Your assignment: Copy out all of the material below word for word, keeping every line in its original order.

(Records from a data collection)
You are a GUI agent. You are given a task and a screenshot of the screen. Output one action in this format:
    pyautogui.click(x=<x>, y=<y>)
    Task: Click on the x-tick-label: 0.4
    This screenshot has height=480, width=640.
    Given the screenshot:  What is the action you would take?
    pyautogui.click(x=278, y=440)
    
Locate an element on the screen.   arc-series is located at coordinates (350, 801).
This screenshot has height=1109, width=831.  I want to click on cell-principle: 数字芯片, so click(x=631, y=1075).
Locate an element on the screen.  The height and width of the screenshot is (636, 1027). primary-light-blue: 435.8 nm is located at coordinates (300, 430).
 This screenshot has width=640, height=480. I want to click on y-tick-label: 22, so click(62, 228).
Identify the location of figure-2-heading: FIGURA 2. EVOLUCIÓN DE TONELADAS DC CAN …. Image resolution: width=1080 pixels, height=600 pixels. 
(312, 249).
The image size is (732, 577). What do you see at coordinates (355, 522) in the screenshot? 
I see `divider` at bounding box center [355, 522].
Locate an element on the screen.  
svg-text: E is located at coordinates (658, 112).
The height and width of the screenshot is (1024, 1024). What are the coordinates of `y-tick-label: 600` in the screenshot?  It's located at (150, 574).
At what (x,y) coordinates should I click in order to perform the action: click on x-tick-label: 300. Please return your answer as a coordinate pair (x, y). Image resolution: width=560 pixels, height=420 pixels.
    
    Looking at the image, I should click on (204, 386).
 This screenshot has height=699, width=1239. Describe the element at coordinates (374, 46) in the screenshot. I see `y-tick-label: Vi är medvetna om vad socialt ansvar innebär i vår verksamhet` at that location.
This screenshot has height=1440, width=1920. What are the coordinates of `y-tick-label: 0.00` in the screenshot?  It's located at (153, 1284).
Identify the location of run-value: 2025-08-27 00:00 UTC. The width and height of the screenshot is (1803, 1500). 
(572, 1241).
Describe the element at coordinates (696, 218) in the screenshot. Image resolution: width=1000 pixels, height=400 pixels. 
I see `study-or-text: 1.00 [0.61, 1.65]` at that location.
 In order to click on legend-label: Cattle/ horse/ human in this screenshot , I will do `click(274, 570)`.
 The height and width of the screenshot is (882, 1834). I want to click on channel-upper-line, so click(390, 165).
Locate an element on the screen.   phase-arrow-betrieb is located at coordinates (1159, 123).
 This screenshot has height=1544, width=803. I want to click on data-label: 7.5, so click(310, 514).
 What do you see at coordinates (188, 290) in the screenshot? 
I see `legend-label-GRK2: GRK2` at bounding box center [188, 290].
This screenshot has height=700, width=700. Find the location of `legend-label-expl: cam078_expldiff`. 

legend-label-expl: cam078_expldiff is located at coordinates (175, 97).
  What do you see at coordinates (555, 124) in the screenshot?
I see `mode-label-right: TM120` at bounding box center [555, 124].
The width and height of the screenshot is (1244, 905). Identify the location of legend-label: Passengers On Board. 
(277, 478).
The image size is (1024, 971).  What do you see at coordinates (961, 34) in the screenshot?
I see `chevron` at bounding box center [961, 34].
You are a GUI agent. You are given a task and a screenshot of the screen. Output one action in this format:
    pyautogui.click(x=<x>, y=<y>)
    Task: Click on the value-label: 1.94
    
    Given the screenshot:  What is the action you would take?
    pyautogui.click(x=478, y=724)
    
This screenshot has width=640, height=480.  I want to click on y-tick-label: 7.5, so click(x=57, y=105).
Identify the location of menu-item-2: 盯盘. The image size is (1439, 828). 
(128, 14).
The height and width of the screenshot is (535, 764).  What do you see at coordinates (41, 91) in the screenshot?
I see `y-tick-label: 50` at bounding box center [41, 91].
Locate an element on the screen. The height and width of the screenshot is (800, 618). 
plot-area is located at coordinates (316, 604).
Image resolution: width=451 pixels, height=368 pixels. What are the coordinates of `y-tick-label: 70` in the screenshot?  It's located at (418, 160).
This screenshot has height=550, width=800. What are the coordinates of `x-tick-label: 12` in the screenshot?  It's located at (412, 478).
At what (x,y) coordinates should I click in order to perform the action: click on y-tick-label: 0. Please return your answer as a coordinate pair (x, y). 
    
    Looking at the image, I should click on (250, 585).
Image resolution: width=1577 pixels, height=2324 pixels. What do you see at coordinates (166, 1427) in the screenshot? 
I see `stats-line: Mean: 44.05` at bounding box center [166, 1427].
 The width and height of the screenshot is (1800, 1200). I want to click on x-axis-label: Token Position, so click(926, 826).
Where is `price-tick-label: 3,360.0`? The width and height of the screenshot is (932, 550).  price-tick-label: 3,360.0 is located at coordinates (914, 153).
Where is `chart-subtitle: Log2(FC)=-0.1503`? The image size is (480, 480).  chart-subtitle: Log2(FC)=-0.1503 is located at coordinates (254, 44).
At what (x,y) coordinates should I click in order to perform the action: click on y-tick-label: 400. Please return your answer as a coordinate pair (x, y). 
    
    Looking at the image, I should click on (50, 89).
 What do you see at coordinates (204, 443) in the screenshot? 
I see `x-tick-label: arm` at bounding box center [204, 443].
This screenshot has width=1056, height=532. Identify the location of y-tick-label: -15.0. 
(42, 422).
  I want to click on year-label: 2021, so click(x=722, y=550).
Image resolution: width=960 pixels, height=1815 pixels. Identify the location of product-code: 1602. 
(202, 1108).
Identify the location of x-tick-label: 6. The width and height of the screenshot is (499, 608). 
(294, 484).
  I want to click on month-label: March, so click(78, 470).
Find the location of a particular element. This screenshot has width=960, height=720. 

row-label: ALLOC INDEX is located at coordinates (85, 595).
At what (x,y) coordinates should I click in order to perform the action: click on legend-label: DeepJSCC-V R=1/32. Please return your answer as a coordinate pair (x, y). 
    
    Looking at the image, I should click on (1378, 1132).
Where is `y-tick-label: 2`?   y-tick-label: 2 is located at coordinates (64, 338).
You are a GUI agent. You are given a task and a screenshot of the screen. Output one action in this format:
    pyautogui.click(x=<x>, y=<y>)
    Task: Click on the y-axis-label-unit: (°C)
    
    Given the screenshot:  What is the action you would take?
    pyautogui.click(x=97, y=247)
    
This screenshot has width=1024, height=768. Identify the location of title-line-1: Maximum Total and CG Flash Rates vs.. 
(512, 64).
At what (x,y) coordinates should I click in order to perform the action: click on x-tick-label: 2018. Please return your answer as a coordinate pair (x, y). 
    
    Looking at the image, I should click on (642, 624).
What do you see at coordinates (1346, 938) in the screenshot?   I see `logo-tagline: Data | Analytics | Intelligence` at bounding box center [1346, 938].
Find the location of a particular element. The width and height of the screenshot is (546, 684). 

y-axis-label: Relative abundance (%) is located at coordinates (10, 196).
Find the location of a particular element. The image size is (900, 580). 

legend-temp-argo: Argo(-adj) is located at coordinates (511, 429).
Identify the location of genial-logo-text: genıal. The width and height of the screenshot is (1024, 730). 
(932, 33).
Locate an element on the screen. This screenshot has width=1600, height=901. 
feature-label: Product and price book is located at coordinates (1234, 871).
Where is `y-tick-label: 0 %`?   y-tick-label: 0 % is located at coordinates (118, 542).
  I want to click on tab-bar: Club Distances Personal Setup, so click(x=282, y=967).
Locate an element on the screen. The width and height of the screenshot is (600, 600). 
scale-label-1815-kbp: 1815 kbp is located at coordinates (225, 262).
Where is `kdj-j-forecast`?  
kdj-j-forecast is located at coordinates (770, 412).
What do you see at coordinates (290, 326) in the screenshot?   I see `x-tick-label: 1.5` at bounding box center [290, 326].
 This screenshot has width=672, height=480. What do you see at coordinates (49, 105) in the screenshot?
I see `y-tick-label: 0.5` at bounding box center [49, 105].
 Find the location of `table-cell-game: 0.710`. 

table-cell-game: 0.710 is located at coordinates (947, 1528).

Result of the task:
You are a GUI agent. You are given a task and a screenshot of the screen. Output one action in this format:
    pyautogui.click(x=<x>, y=<y>)
    Task: Click on the x-tick-label: 0.4
    This screenshot has height=480, width=640.
    Given the screenshot:  What is the action you would take?
    pyautogui.click(x=278, y=440)
    
Locate an element on the screen.   arc-series is located at coordinates (350, 801).
This screenshot has height=1109, width=831.  I want to click on cell-principle: 数字芯片, so click(x=631, y=1075).
Locate an element on the screen.  The height and width of the screenshot is (636, 1027). primary-light-blue: 435.8 nm is located at coordinates (300, 430).
 This screenshot has width=640, height=480. I want to click on y-tick-label: 22, so click(62, 228).
Identify the location of figure-2-heading: FIGURA 2. EVOLUCIÓN DE TONELADAS DC CAN …. Image resolution: width=1080 pixels, height=600 pixels. 
(312, 249).
The image size is (732, 577). What do you see at coordinates (355, 522) in the screenshot? 
I see `divider` at bounding box center [355, 522].
Locate an element on the screen.  
svg-text: E is located at coordinates (658, 112).
The height and width of the screenshot is (1024, 1024). What are the coordinates of `y-tick-label: 600` in the screenshot?  It's located at (150, 574).
At what (x,y) coordinates should I click in order to perform the action: click on x-tick-label: 300. Please return your answer as a coordinate pair (x, y). Image resolution: width=560 pixels, height=420 pixels.
    
    Looking at the image, I should click on (204, 386).
 This screenshot has height=699, width=1239. Describe the element at coordinates (374, 46) in the screenshot. I see `y-tick-label: Vi är medvetna om vad socialt ansvar innebär i vår verksamhet` at that location.
This screenshot has height=1440, width=1920. What are the coordinates of `y-tick-label: 0.00` in the screenshot?  It's located at (153, 1284).
Identify the location of run-value: 2025-08-27 00:00 UTC. The width and height of the screenshot is (1803, 1500). 
(572, 1241).
Describe the element at coordinates (696, 218) in the screenshot. Image resolution: width=1000 pixels, height=400 pixels. 
I see `study-or-text: 1.00 [0.61, 1.65]` at that location.
 In order to click on legend-label: Cattle/ horse/ human in this screenshot , I will do `click(274, 570)`.
 The height and width of the screenshot is (882, 1834). I want to click on channel-upper-line, so click(390, 165).
Locate an element on the screen.   phase-arrow-betrieb is located at coordinates (1159, 123).
 This screenshot has height=1544, width=803. I want to click on data-label: 7.5, so click(310, 514).
 What do you see at coordinates (188, 290) in the screenshot? 
I see `legend-label-GRK2: GRK2` at bounding box center [188, 290].
This screenshot has height=700, width=700. Find the location of `legend-label-expl: cam078_expldiff`. 

legend-label-expl: cam078_expldiff is located at coordinates (175, 97).
  What do you see at coordinates (555, 124) in the screenshot?
I see `mode-label-right: TM120` at bounding box center [555, 124].
The width and height of the screenshot is (1244, 905). Identify the location of legend-label: Passengers On Board. 
(277, 478).
The image size is (1024, 971).  What do you see at coordinates (961, 34) in the screenshot?
I see `chevron` at bounding box center [961, 34].
You are a GUI agent. You are given a task and a screenshot of the screen. Output one action in this format:
    pyautogui.click(x=<x>, y=<y>)
    Task: Click on the value-label: 1.94
    
    Given the screenshot:  What is the action you would take?
    pyautogui.click(x=478, y=724)
    
This screenshot has width=640, height=480.  I want to click on y-tick-label: 7.5, so click(x=57, y=105).
Identify the location of menu-item-2: 盯盘. The image size is (1439, 828). 
(128, 14).
The height and width of the screenshot is (535, 764).  What do you see at coordinates (41, 91) in the screenshot?
I see `y-tick-label: 50` at bounding box center [41, 91].
Locate an element on the screen. The height and width of the screenshot is (800, 618). 
plot-area is located at coordinates (316, 604).
Image resolution: width=451 pixels, height=368 pixels. What are the coordinates of `y-tick-label: 70` in the screenshot?  It's located at (418, 160).
This screenshot has height=550, width=800. What are the coordinates of `x-tick-label: 12` in the screenshot?  It's located at (412, 478).
At what (x,y) coordinates should I click in order to perform the action: click on y-tick-label: 0. Please return your answer as a coordinate pair (x, y). 
    
    Looking at the image, I should click on (250, 585).
Image resolution: width=1577 pixels, height=2324 pixels. What do you see at coordinates (166, 1427) in the screenshot? 
I see `stats-line: Mean: 44.05` at bounding box center [166, 1427].
 The width and height of the screenshot is (1800, 1200). I want to click on x-axis-label: Token Position, so click(926, 826).
Where is `price-tick-label: 3,360.0`? The width and height of the screenshot is (932, 550).  price-tick-label: 3,360.0 is located at coordinates (914, 153).
Where is `chart-subtitle: Log2(FC)=-0.1503`? The image size is (480, 480).  chart-subtitle: Log2(FC)=-0.1503 is located at coordinates (254, 44).
At what (x,y) coordinates should I click in order to perform the action: click on y-tick-label: 400. Please return your answer as a coordinate pair (x, y). 
    
    Looking at the image, I should click on (50, 89).
 What do you see at coordinates (204, 443) in the screenshot? 
I see `x-tick-label: arm` at bounding box center [204, 443].
This screenshot has width=1056, height=532. Identify the location of y-tick-label: -15.0. 
(42, 422).
  I want to click on year-label: 2021, so click(x=722, y=550).
Image resolution: width=960 pixels, height=1815 pixels. Identify the location of product-code: 1602. 
(202, 1108).
Identify the location of x-tick-label: 6. The width and height of the screenshot is (499, 608). 
(294, 484).
  I want to click on month-label: March, so click(78, 470).
Find the location of a particular element. This screenshot has width=960, height=720. 

row-label: ALLOC INDEX is located at coordinates (85, 595).
At what (x,y) coordinates should I click in order to perform the action: click on legend-label: DeepJSCC-V R=1/32. Please return your answer as a coordinate pair (x, y). 
    
    Looking at the image, I should click on (1378, 1132).
Where is `y-tick-label: 2`?   y-tick-label: 2 is located at coordinates (64, 338).
You are a GUI agent. You are given a task and a screenshot of the screen. Output one action in this format:
    pyautogui.click(x=<x>, y=<y>)
    Task: Click on the y-axis-label-unit: (°C)
    
    Given the screenshot:  What is the action you would take?
    pyautogui.click(x=97, y=247)
    
This screenshot has width=1024, height=768. Identify the location of title-line-1: Maximum Total and CG Flash Rates vs.. 
(512, 64).
At what (x,y) coordinates should I click in order to perform the action: click on x-tick-label: 2018. Please return your answer as a coordinate pair (x, y). 
    
    Looking at the image, I should click on (642, 624).
What do you see at coordinates (1346, 938) in the screenshot?   I see `logo-tagline: Data | Analytics | Intelligence` at bounding box center [1346, 938].
Find the location of a particular element. The width and height of the screenshot is (546, 684). 

y-axis-label: Relative abundance (%) is located at coordinates (10, 196).
Find the location of a particular element. The image size is (900, 580). 

legend-temp-argo: Argo(-adj) is located at coordinates (511, 429).
Identify the location of genial-logo-text: genıal. The width and height of the screenshot is (1024, 730). 
(932, 33).
Locate an element on the screen. This screenshot has width=1600, height=901. 
feature-label: Product and price book is located at coordinates (1234, 871).
Where is `y-tick-label: 0 %`?   y-tick-label: 0 % is located at coordinates (118, 542).
  I want to click on tab-bar: Club Distances Personal Setup, so click(x=282, y=967).
Locate an element on the screen. The width and height of the screenshot is (600, 600). 
scale-label-1815-kbp: 1815 kbp is located at coordinates (225, 262).
Where is `kdj-j-forecast`?  
kdj-j-forecast is located at coordinates (770, 412).
What do you see at coordinates (290, 326) in the screenshot?   I see `x-tick-label: 1.5` at bounding box center [290, 326].
 This screenshot has width=672, height=480. What do you see at coordinates (49, 105) in the screenshot?
I see `y-tick-label: 0.5` at bounding box center [49, 105].
 Find the location of `table-cell-game: 0.710`. 

table-cell-game: 0.710 is located at coordinates (947, 1528).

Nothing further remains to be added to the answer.